Bug 1359510

Summary: RFE: Request for warning if multipathd is not running/active
Product: Red Hat Enterprise Linux 7 Reporter: Milan P. Gandhi <mgandhi>
Component: device-mapper-multipathAssignee: Ben Marzinski <bmarzins>
Status: CLOSED ERRATA QA Contact: Lin Li <lilin>
Severity: low Docs Contact: Steven J. Levine <slevine>
Priority: medium    
Version: 7.2CC: agk, bmarzins, byount, dwysocha, heinzm, jpittman, lilin, mgandhi, msnitzer, mthacker, prajnoha, prockai, rbalakri, salmy, yizhan, zkabelac
Target Milestone: rcKeywords: EasyFix, FutureFeature, Patch
Target Release: ---   
Hardware: x86_64   
OS: Linux   
Whiteboard:
Fixed In Version: device-mapper-multipath-0.4.9-101.el7 Doc Type: Enhancement
Doc Text:
Warning messages when `multipathd` is not running Users now get warning messages if they run a `multipath` command that creates or lists multipath devices while `multipathd` is not running. If `multipathd` is not running, then the devices are not able to restore paths that have failed or react to changes in the device setup. The `multipathd` daemon now prints a warning message if there are multipath devices and `multipathd` is not running.
Story Points: ---
Clone Of: 1305589 Environment:
Last Closed: 2017-08-01 16:34:26 UTC Type: Bug
Regression: --- Mount Type: ---
Documentation: --- CRM:
Verified Versions: Category: ---
oVirt Team: --- RHEL 7.3 requirements from Atomic Host:
Cloudforms Team: --- Target Upstream Version:
Embargoed:
Bug Depends On: 1305589    
Bug Blocks: 1298243, 1385242    
Attachments:
Description Flags
Proposed Patch v1 none

Description Milan P. Gandhi 2016-07-24 13:21:53 UTC
+++ This bug was initially created as a clone of Bug #1305589 +++

Description of problem:

Opening at customer request.  Is it possible to get a warning if the dm_multipath module is loaded, multipath devices are present, but multipathd is not set to on?  Perhaps when using the 'multipath' command.  The idea is that most users never use the multipathd command; they configure multipathing and use the multipath command. 

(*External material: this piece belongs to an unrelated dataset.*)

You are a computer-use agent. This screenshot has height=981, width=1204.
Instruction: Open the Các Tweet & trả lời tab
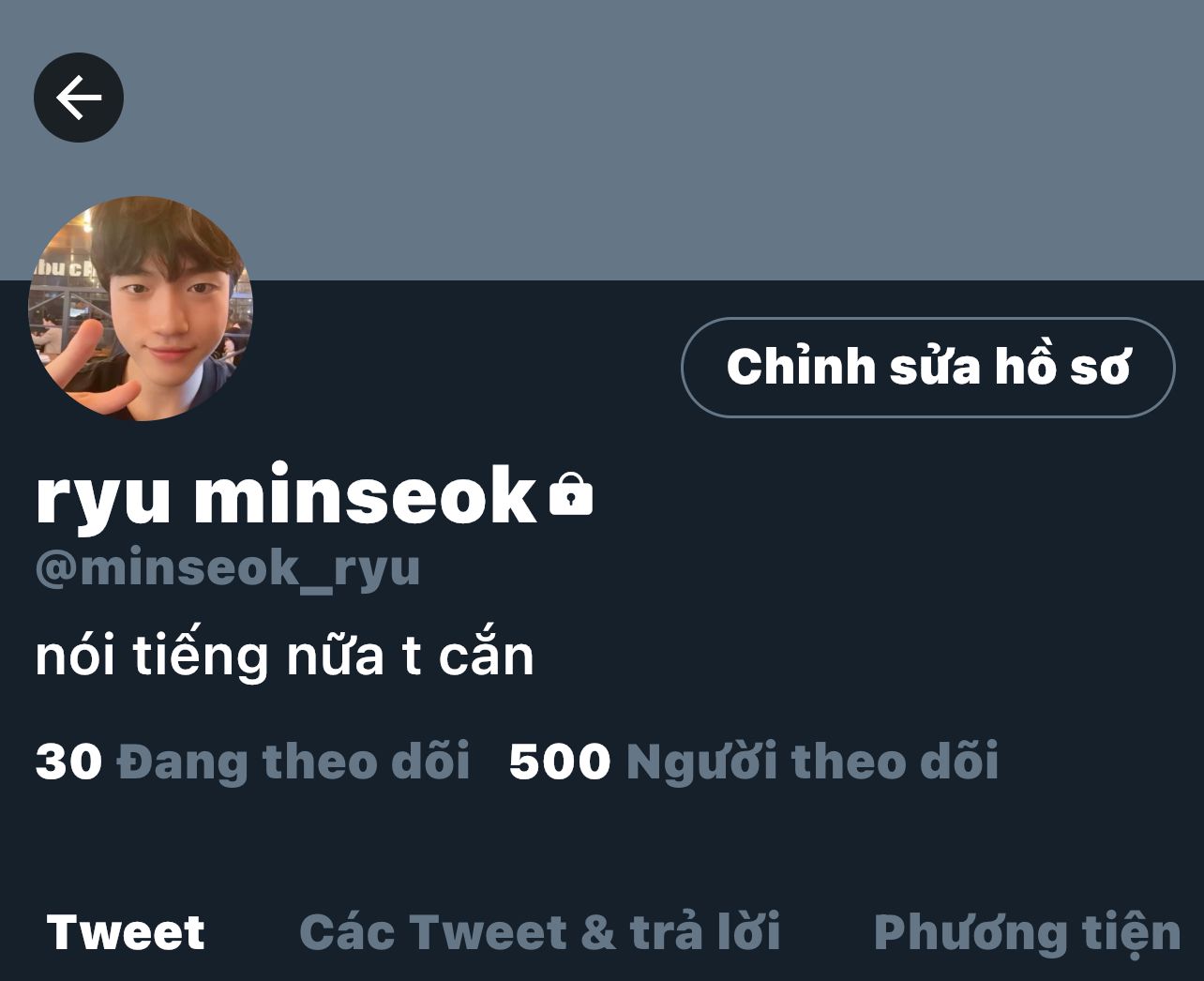tap(540, 931)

The multipathd service is an integral part of multipathing, so we should at least give an informative message if it is not running and the system is using multipath.

Why do we not auto-start multipathd if the module is in use?  Are there use cases where we would want to have multipath devices, but not use multipathd?  I have seen many cases where proper failover/mapping was not acheived because multipathd was not running and no one knew.  Could we request an auto load for multipathd instead of the warning?  Maybe both?  

Thanks for your time.  Please let me know if I can be of any help.

Version-Release number of selected component (if applicable):

device-mapper-multipath-0.4.9-87.el6.x86_64

Expected Results:

- multipathd service autostart with module load
- warning if service is not running when using multipath command

--- Additional comment from Ben Marzinski on 2016-02-08 15:04:02 EST ---

Loading the module can't autostart the service. There's no hook for anything like that in the module code. Besides, if there are no multipath devices, we don't want to start the service.  If the service is enabled in systemd, it will autostart on boot, as long a /etc/multipath.conf exists.  Creating the configuration file the recommended way, with

# mpathconf --enable

does enable the service in systemd. However, it does not autostart the service at that point.  This is because users often want to actually edit the configuration file before starting the service the first time. The service will autostart on the next reboot.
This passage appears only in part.